--- Entries provided Enclosed Below ---
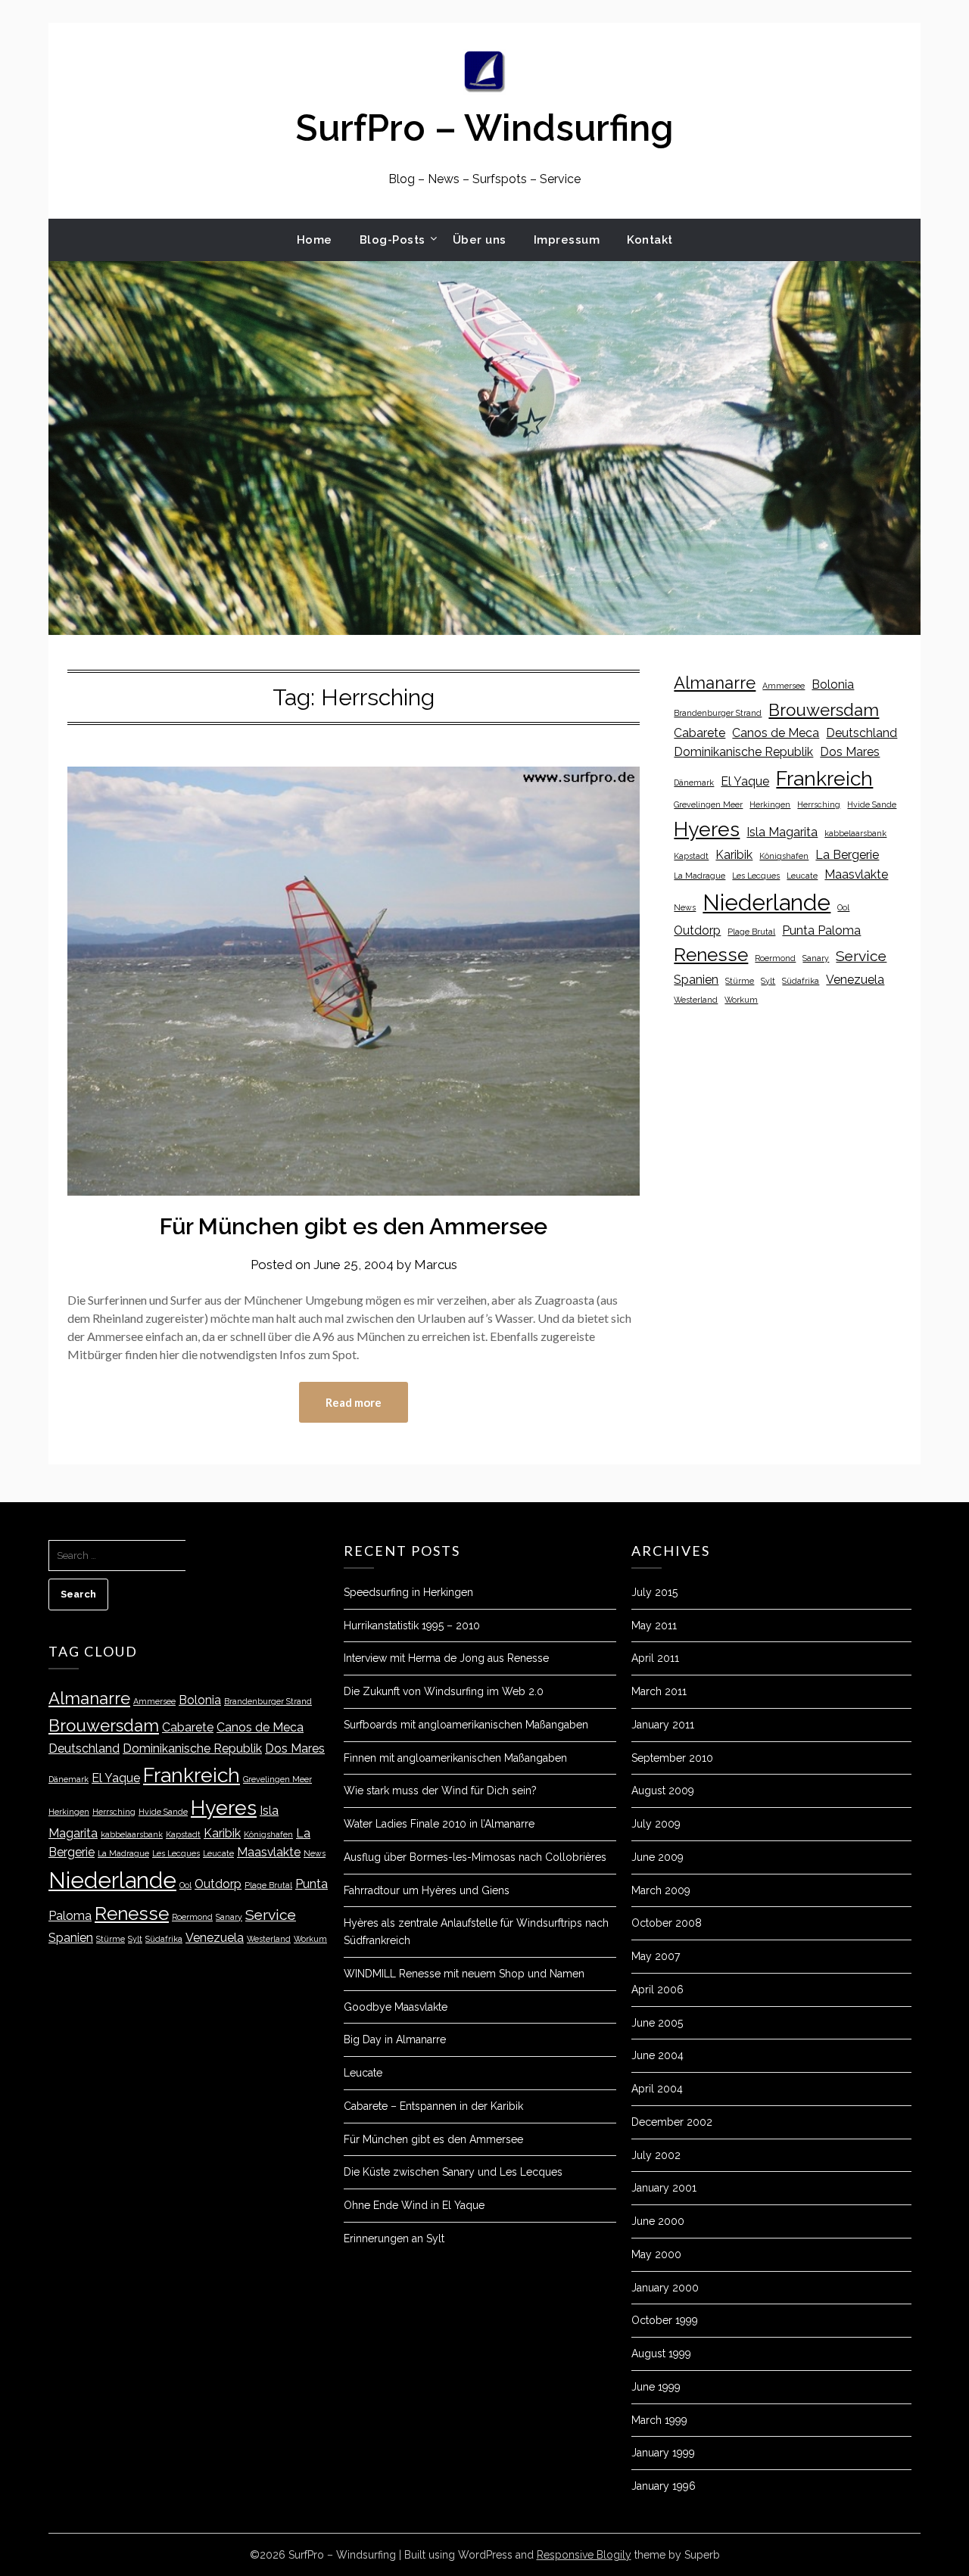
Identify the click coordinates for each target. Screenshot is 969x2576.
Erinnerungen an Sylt (394, 2238)
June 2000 (657, 2221)
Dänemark (694, 782)
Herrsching (818, 804)
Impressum (567, 240)
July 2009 (656, 1824)
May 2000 (656, 2254)
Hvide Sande (871, 804)
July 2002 (656, 2155)
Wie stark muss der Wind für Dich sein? (440, 1790)
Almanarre (715, 682)
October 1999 (664, 2320)
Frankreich (824, 778)
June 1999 (656, 2387)
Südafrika (800, 980)
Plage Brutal (751, 931)
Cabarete (699, 733)
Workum (741, 999)
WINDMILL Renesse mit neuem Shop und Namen (464, 1974)
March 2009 (660, 1890)
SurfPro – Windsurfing (484, 128)
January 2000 (665, 2288)
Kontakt (650, 240)
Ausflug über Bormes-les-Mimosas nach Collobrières (475, 1857)
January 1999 (663, 2453)
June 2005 (657, 2023)
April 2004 (657, 2089)
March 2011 (659, 1691)
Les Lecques (756, 875)
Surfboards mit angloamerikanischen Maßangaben (466, 1725)
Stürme (739, 980)
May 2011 (654, 1625)
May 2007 (655, 1956)
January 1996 (663, 2486)
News (685, 907)
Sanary (815, 958)
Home (314, 240)
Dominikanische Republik (743, 752)
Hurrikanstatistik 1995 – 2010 (412, 1625)
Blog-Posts (392, 240)
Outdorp (697, 930)
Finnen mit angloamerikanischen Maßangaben (455, 1758)
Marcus (435, 1264)
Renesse (711, 955)
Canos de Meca (775, 733)
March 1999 (659, 2420)
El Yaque (745, 781)
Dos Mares (850, 752)
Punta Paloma (821, 930)
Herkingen (769, 804)
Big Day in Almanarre (395, 2039)
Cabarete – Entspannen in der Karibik (433, 2106)
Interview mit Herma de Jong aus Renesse (446, 1658)
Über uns (479, 240)
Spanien (696, 979)
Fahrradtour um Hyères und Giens (426, 1890)
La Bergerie (847, 855)
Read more (354, 1402)
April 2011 (655, 1658)
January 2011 (662, 1725)
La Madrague (699, 875)
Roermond (775, 958)
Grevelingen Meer (708, 804)
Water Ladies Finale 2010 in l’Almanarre (439, 1824)
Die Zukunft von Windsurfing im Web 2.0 (444, 1691)
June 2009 (657, 1857)
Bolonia (833, 684)
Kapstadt (691, 855)
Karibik (733, 855)
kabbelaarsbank (855, 833)
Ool (843, 907)
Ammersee (783, 685)
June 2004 (657, 2055)
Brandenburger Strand (718, 712)
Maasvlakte (856, 874)
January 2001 (663, 2188)
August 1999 (661, 2353)
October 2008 (666, 1923)
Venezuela (855, 979)
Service (861, 956)
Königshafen (784, 855)
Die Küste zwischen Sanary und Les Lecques (453, 2172)
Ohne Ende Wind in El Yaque (414, 2205)
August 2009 (662, 1790)
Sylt (768, 980)
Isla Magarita (782, 832)
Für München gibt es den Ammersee (353, 1226)
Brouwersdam (823, 710)
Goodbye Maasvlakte (395, 2007)
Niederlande (766, 902)
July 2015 (654, 1592)
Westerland (696, 999)
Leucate (802, 875)
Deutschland (861, 733)
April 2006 (657, 1989)
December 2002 (671, 2122)
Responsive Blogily (584, 2555)
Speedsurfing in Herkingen (408, 1592)
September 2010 (672, 1758)
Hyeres (707, 829)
--- End of Enclosed Entries provided ---
Exercise.
Each line above that includes "January" counts once; state the total and nothing more.

Problem solution.
5